Ho preso parte alla presentazione del libro di Luigi Marattin nel capoluogo lombardo. Con il deputato liberale, intorno al suo libro “Missione possibile” per la costruzione di un partito liberal-democratico c’erano Sergio Scalpelli, Antonio Polito e il sindaco Beppe Sala.

Un nuovo soggetto

L’analisi politica emersa è stata tanto amara quanto univoca: l’Italia ha mancato il treno della globalizzazione. La proposta è precisa: un’offerta liberaldemocratica per chi vuole spazi di cittadinanza oltre il finto bipolarismo. Il posizionamento è lucido: a disagio con questa destra nazionalista statalista tossica verso la crescita e questa sinistra populista dirigista altrettanto priva di ricette per uscire dalla crisi economica. La sfida sarà trasformare queste premesse in un soggetto capace di attirare e rappresentare quel pezzo di paese che non ha voce ma che compete nel mondo e produce ancora Pil nella penisola che arranca.
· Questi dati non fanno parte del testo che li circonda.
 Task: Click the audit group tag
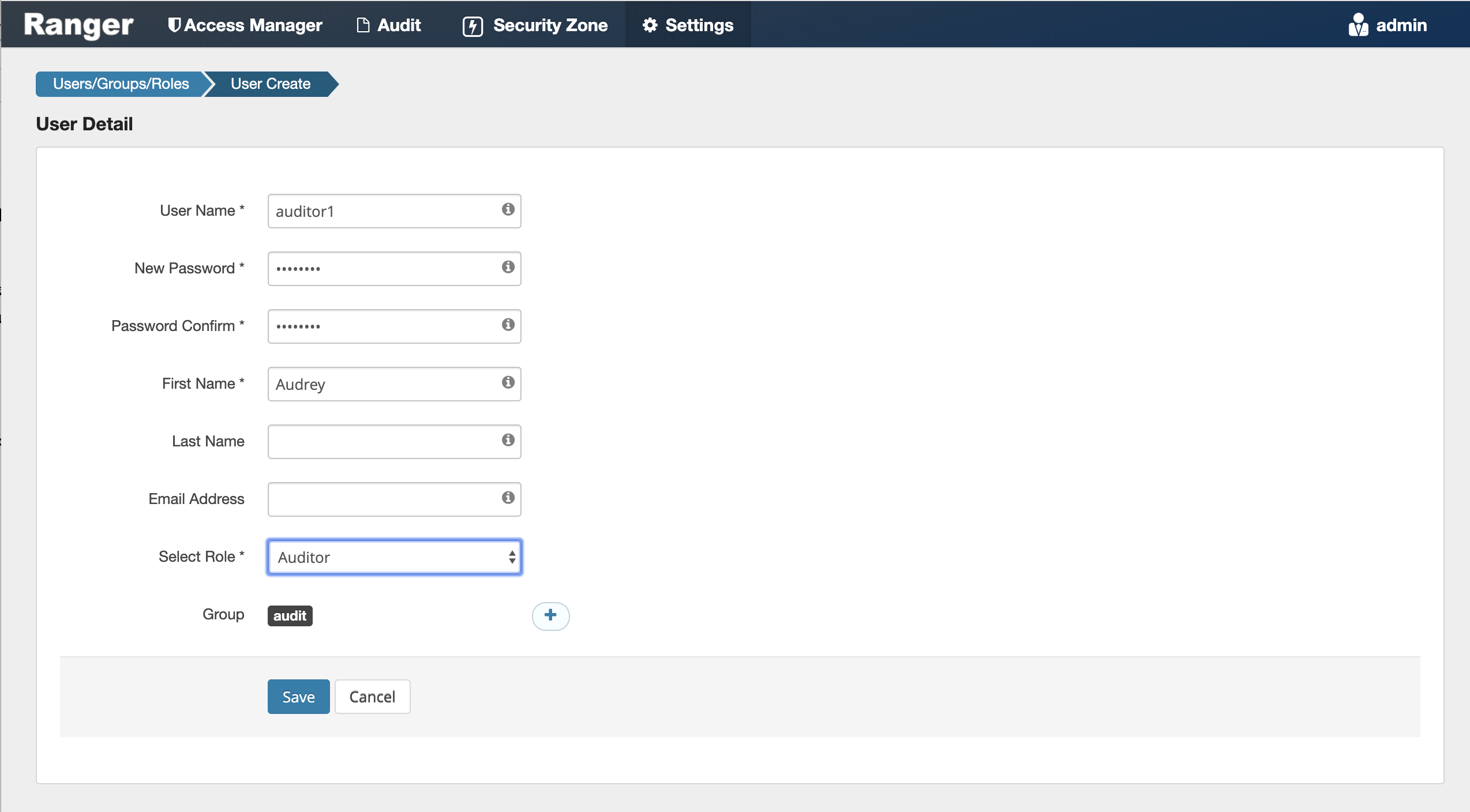[290, 615]
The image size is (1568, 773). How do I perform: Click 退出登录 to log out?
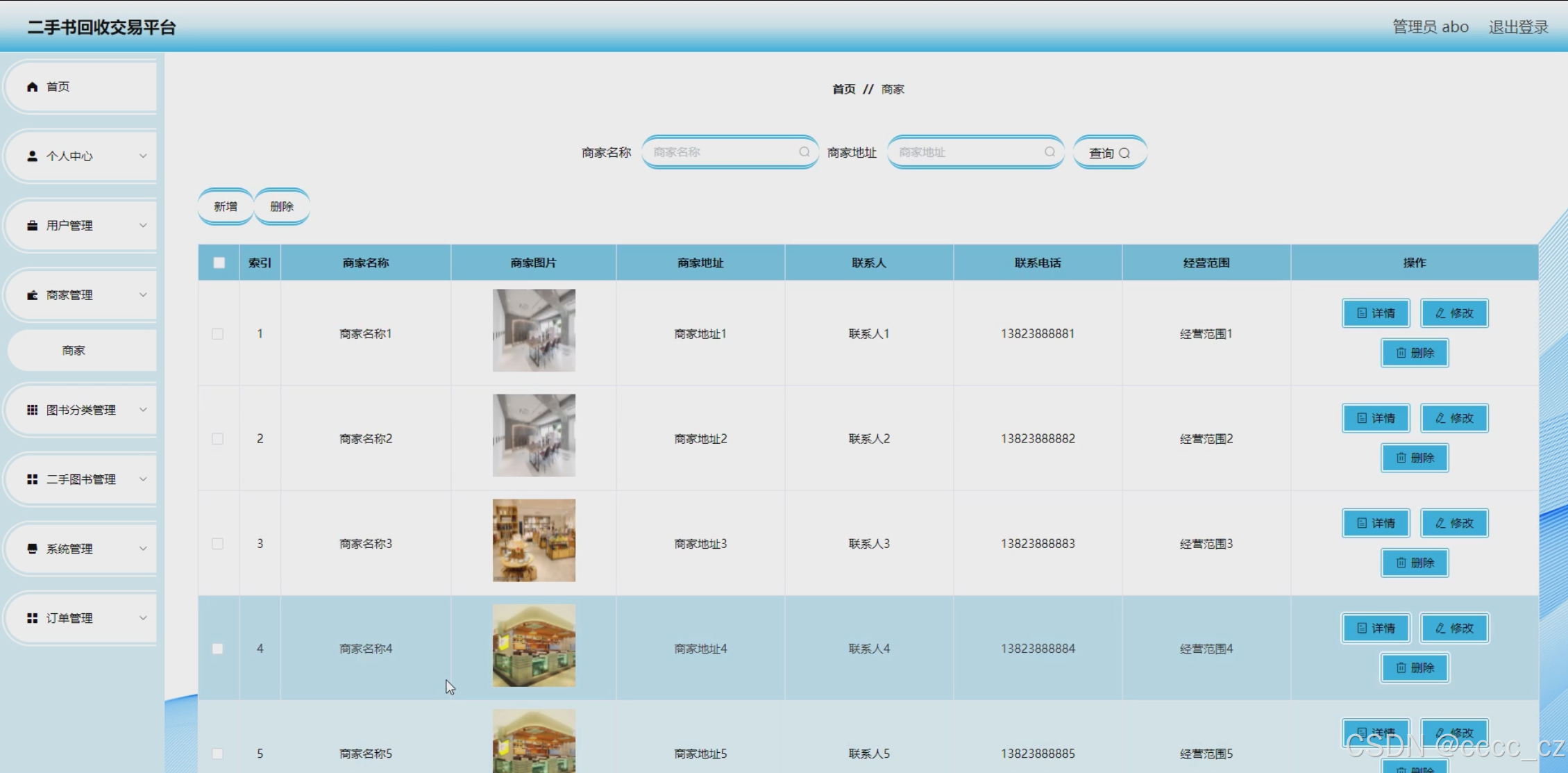pos(1518,27)
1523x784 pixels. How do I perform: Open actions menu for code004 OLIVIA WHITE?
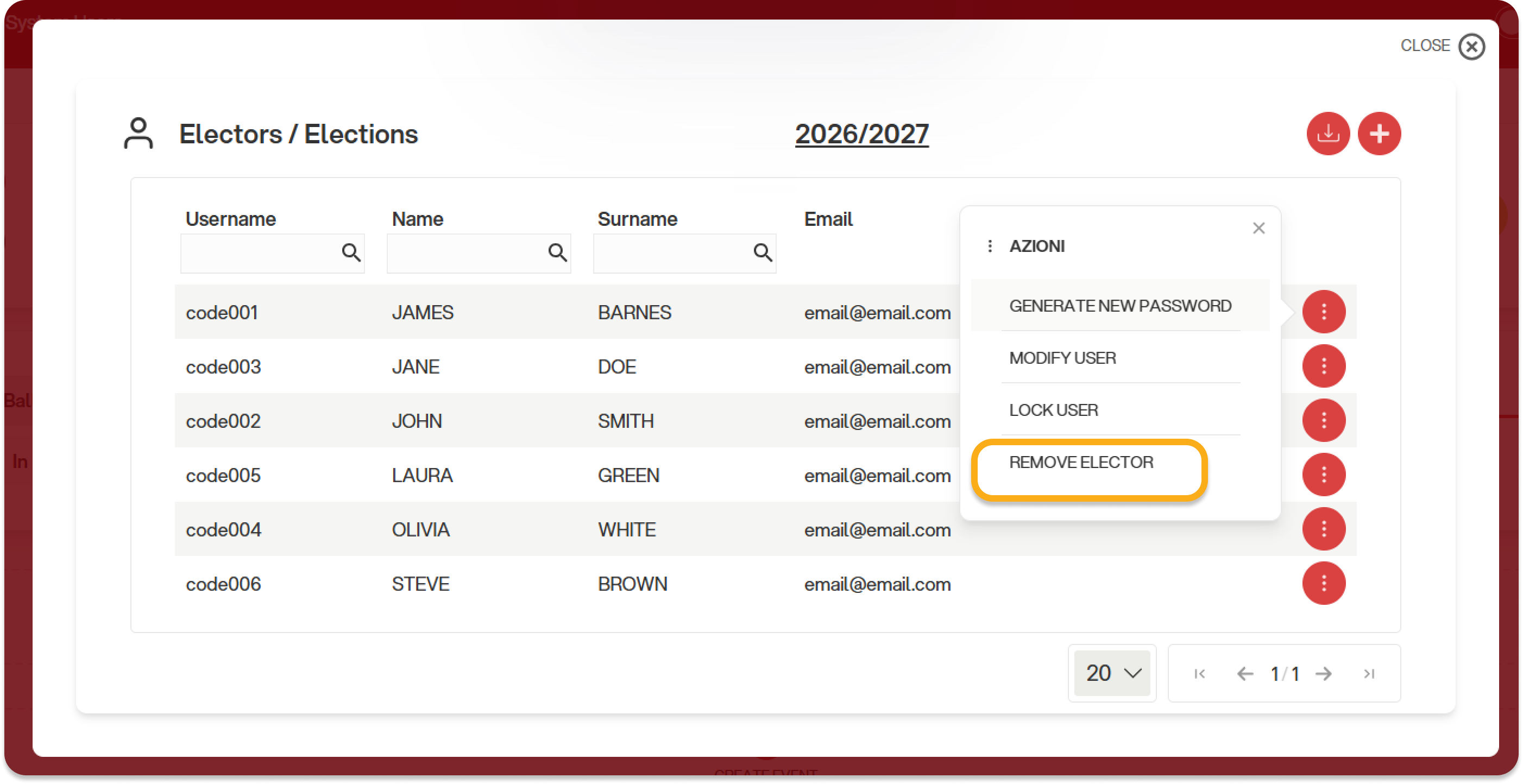[x=1323, y=529]
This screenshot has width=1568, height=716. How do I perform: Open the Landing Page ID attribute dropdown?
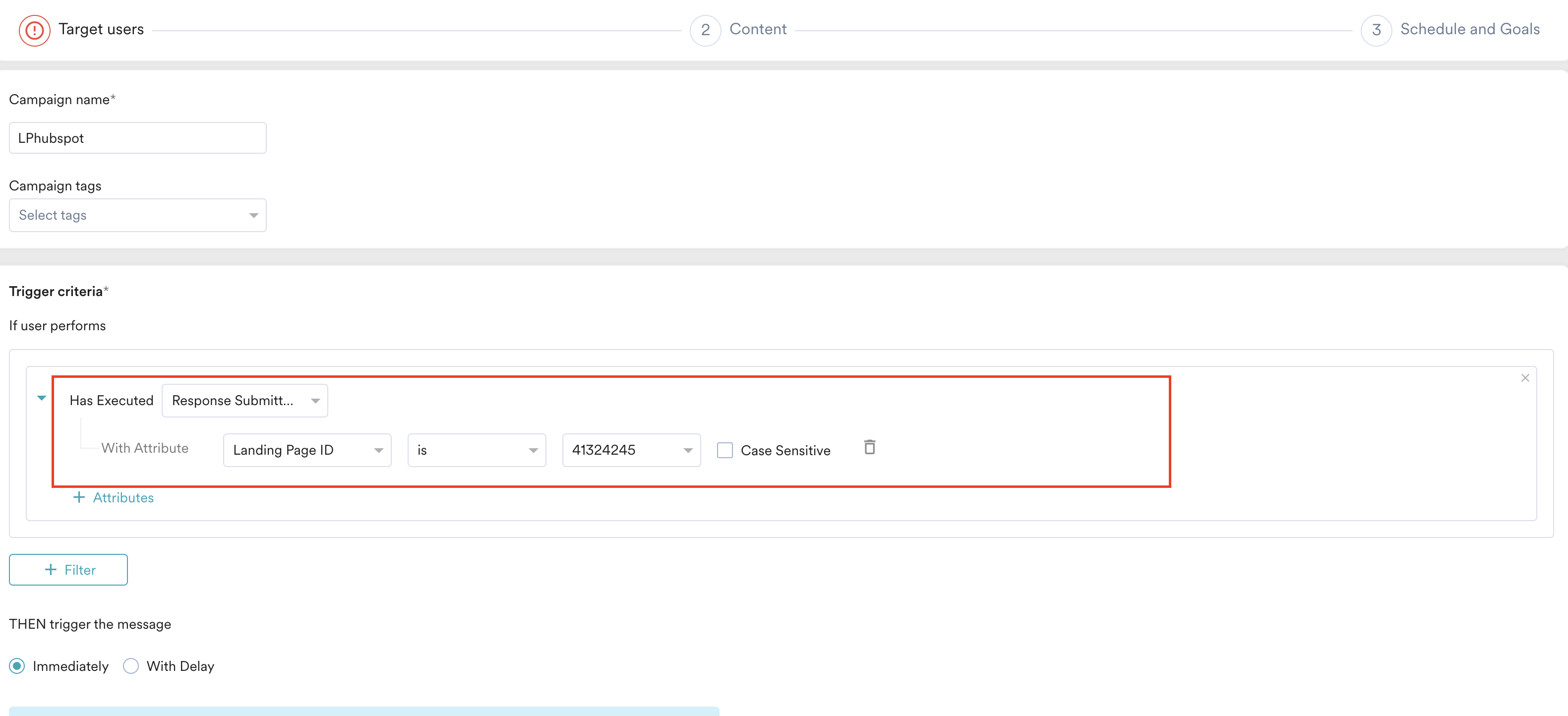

La sala piena dava un’idea di voler contribuire a costruire un’offerta terza e riformatrice per l’Italia, opponendosi a sovranismi e demagogia.

Non c’è spazio per Sala

Le “provocazioni” di Polito e Sala sono state un’interessante opportunità per Marattin di chiarire sue idee e ambizioni. Il primo ha efficacemente citato un suo vecchio libro dal titolo “Oltre il socialismo. Per un partito (liberal) democratico” che ben ricordava quanto questa sfida fosse stata posta in passato, nel mondo del Pd, con esiti poco edificanti. Assieme a ciò l’editorialista del Corriere della Sera segnalava come la politica dovesse essere non solo testimonianza ma anche capacità di arrivare al governo. Per Polito in tal senso la battaglia fuori dagli attuali poli appare oggi improba: un bivio davanti al quale vale la pena considerare non solo il Pd ma anche il campo di Forza Italia.

Il sindaco Sala ha ricordato la necessità di figure capaci e preparate come Marattin nel mondo del centrosinistra italiano, chiarendo che quello è l’ambito dove lui agisce, anche considerando molto spesso le idee di Renzi e Calenda fondate. Ma non c’è spazio, per Sala, oltre l’attuale schema duale. Sergio Scalpelli ha avuto modo di ribadire la necessità di riprovare la costruzione di una offerta di natura marcatamente liberaldemocratica e dato la parola a Marattin sia per replicare a Sala e Polito che per illustrare i prossimi passi che vorrà compiere con l’associazione Orizzonti Liberali e ribadito che non si vede a fare ‘entrismo’ nel Pd o sponda di questa destra. “Da quando è iniziata la globalizzazione l’Italia è il paese che è cresciuto di meno in Europa, nel mondo occidentale e – praticamente – sul pianeta Terra, esclusi Gabon e Isole Vergini”, ha esordito Marattin in modo schietto. In Italia non abbiamo una “destra” e una “sinistra” moderne, ma due schieramenti culturalmente dominati da chi pensa che il motivo di questo poco invidiabile primato sia l’apertura e l’integrazione dei mercati (la destra) o il fatto che lo Stato non interviene e non spende più abbastanza (la sinistra).

L’ambizione del progetto di Marattin fa il paio con l’assenza di un partito che riconosca il motivo per cui l’Italia non cresce più, ovvero che dagli anni Settanta la produttività ha smesso di crescere ed ovviamente gli stipendi languono mentre una persona che guadagna 2500 euro al mese viene considerata ‘ricca’ e stratassata. “Produttività significa quanto bene funziona il paese, in termini di mercati, dell’efficienza delle funzioni pubbliche, di qualità del sistema formativo, di caratteristiche del sistema produttivo e della giustizia”. In ballo c’è una visione di società basata su economia di mercato e democrazia liberale, su meritocrazia e sulla creazione di opportunità come misura del progresso sociale, sulla funzione del settore pubblico di rimuovere gli ostacoli che impediscono alla persona di cercare la propria felicità (anziché chiedere che gliela dia lo Stato), sulla concorrenza come mezzo più sicuro per garantire uguaglianza di possibilità e allargamento dei diritti. Il tutto da ancorare saldamente ai valori occidentali ed atlantici.